RFG thesis for this straddle
The market-implied 1-standard-deviation range for RFG extends from approximately $51.83 on the downside to $63.61 on the upside. A RFG long straddle is a pure-volatility play: it profits when the underlying moves far enough from the strike in either direction to overcome the combined call plus put debit, regardless of direction. Current RFG IV rank near 33.59% is mid-range against its 1-year distribution, so the IV signal is neutral; the straddle thesis on RFG should anchor more to the directional view and the expected-move geometry. As a Financial Services name, RFG options can move on sector-level news flow (peer earnings, regulatory updates, industry-specific macro data) in addition to RFG-specific events.
RFG straddle positions are structurally neutral / high-volatility (long premium); the modeled P&L assumes European-style exercise at expiration and ignores early assignment, transaction costs, dividends paid before expiry on the stock leg (when present), and the bid-ask spread on the listed chain. RFG positions also carry Financial Services sector concentration risk; news flow inside the sector (peer earnings, regulatory shifts, supply-chain headlines) can move RFG alongside the broader basket even when RFG-specific fundamentals are unchanged. Always rebuild the position from current RFG chain quotes before placing a trade.
Frequently asked questions
- What is a straddle on RFG?
- A straddle on RFG is the straddle strategy applied to RFG (etf). The strategy is structurally neutral / high-volatility (long premium): A long straddle buys an ATM call and an ATM put at the same strike, profiting from a large move in either direction; max loss equals the combined debit when the underlying pins to the strike at expiration. With RFG etf trading near $57.72, the strikes shown on this page are snapped to the nearest listed RFG chain strike and the premiums come straight from the end-of-day bid/ask midpoint.
- How are RFG straddle max profit and max loss calculated?
- Upside max profit is unbounded; downside max profit is bounded at the strike minus the combined call plus put debit (reached at zero). Max loss equals the combined debit times 100 (reached when the underlying pins to the strike). Two breakevens at strike plus debit and strike minus debit. For the RFG straddle priced from the end-of-day chain at a 30-day expiry (ATM IV 35.60%), the computed maximum profit is unbounded per contract and the computed maximum loss is unbounded per contract. Live intraday quotes will differ as the chain moves through the trading session.

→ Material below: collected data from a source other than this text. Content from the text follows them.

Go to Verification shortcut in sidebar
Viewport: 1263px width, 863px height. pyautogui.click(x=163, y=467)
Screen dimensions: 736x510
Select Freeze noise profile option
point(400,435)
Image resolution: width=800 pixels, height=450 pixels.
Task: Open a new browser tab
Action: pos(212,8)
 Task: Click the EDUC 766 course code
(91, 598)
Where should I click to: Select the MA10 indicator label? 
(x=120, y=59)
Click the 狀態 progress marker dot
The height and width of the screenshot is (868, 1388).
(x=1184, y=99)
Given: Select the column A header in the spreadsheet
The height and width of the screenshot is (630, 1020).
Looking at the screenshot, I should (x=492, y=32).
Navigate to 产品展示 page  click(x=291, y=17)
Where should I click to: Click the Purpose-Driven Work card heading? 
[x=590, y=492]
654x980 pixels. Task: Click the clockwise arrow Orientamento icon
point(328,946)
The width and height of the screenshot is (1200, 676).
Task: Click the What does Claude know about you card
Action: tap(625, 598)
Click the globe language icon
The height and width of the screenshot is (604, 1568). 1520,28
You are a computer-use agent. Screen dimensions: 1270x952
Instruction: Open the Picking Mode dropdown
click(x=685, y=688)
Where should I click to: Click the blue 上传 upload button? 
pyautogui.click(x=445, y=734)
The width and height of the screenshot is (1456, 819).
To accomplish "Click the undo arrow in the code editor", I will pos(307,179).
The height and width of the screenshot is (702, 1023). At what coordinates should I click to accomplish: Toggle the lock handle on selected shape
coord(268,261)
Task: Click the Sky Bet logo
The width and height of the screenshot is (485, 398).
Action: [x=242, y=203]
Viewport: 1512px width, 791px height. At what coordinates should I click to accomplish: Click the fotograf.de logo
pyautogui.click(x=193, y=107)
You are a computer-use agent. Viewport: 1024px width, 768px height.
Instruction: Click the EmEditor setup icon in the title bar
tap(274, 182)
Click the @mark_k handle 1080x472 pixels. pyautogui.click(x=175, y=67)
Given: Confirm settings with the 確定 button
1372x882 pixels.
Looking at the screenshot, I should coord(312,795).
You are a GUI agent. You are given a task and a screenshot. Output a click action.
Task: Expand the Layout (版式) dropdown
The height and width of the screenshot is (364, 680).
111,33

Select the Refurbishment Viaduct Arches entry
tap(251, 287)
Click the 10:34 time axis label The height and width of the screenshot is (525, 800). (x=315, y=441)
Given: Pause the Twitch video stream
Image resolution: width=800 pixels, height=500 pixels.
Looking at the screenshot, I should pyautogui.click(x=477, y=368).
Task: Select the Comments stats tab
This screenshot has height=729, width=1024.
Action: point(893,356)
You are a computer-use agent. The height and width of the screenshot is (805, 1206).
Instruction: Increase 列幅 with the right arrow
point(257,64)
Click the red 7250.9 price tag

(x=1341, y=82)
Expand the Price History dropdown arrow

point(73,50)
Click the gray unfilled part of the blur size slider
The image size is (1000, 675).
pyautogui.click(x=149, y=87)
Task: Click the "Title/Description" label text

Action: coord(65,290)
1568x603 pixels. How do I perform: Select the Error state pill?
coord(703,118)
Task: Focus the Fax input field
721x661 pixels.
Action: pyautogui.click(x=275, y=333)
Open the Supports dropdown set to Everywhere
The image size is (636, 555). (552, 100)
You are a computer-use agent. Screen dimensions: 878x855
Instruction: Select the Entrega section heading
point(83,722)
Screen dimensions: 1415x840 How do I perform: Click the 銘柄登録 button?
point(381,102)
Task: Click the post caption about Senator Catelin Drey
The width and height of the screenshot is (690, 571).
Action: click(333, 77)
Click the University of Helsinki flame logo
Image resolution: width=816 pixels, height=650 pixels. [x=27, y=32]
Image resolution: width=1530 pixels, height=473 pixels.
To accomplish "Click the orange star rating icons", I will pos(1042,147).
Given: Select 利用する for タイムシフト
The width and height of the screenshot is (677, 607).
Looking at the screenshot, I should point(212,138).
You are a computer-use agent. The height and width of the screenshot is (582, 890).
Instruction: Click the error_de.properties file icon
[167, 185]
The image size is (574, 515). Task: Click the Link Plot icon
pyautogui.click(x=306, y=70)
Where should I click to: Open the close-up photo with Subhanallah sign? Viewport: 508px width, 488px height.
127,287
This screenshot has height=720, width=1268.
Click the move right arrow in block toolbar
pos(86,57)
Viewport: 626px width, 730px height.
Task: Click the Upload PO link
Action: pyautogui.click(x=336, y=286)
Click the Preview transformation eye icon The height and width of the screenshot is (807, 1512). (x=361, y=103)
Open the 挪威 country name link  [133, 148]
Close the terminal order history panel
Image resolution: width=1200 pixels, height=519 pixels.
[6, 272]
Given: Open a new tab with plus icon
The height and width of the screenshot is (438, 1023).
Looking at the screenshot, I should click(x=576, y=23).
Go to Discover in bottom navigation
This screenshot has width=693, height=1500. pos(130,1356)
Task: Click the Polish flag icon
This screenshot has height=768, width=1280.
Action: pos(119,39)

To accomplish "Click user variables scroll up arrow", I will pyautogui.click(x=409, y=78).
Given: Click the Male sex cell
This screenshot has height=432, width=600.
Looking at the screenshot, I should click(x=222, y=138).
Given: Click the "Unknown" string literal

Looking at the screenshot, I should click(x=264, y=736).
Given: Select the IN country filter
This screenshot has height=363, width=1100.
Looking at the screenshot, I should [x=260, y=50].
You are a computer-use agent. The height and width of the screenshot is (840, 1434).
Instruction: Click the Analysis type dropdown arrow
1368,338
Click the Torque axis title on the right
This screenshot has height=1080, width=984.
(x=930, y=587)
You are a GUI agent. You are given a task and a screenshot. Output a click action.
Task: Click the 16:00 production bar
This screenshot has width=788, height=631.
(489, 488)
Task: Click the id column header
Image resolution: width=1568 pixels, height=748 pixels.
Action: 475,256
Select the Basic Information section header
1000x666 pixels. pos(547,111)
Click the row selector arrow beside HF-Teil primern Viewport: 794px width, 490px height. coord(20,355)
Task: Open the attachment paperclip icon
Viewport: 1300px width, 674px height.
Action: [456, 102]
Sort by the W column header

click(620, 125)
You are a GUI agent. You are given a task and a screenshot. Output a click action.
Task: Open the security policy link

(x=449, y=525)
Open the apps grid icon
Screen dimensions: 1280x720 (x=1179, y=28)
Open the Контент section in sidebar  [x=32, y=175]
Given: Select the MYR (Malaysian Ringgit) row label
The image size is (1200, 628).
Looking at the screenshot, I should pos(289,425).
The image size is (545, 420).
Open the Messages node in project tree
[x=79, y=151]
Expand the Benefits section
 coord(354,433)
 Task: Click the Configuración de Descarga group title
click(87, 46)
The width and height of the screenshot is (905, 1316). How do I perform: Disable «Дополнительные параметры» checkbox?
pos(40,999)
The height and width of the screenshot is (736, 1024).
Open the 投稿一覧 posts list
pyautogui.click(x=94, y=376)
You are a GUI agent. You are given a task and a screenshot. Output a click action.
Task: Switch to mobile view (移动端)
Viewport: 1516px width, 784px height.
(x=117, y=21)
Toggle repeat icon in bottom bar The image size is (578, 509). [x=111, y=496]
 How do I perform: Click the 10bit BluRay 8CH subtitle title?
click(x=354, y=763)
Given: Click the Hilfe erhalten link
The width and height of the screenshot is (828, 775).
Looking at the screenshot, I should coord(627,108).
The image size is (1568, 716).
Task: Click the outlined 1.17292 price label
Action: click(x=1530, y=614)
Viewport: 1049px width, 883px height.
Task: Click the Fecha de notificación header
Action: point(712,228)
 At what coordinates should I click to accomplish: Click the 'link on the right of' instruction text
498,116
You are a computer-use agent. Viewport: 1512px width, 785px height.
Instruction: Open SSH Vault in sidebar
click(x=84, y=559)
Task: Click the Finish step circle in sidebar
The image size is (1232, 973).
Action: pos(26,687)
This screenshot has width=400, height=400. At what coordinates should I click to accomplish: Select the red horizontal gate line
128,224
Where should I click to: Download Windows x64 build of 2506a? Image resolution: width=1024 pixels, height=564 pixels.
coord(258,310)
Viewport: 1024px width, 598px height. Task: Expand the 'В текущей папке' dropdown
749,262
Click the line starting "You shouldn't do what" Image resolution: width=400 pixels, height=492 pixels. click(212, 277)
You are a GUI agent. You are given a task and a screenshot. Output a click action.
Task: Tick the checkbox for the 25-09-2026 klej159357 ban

- What is the breakeven for a RFG straddle?
- The breakeven for the RFG straddle priced on this page is no defined breakeven on the modeled curve at expiration, derived from end-of-day chain premiums. Breakeven is the underlying price at which the strategy's P&L crosses zero ignoring transaction costs and assignment risk. The current RFG market-implied 1-standard-deviation expected move is approximately 10.21%; if the move sits well outside the breakeven distance, the structure's risk-reward becomes correspondingly tighter.
- When should you consider a straddle on RFG?
- Straddles on RFG are pure-volatility plays that profit from large moves in either direction; traders typically buy RFG straddles ahead of earnings, FDA decisions, or other catalysts where the realized move is expected to exceed the implied move priced into the chain.
- How does current RFG implied volatility affect this straddle?
- RFG ATM IV is at 35.60% with IV rank near 33.59%, which is mid-range against its 1-year history. Strategy selection depends more on directional thesis and expected move than on a strong IV signal.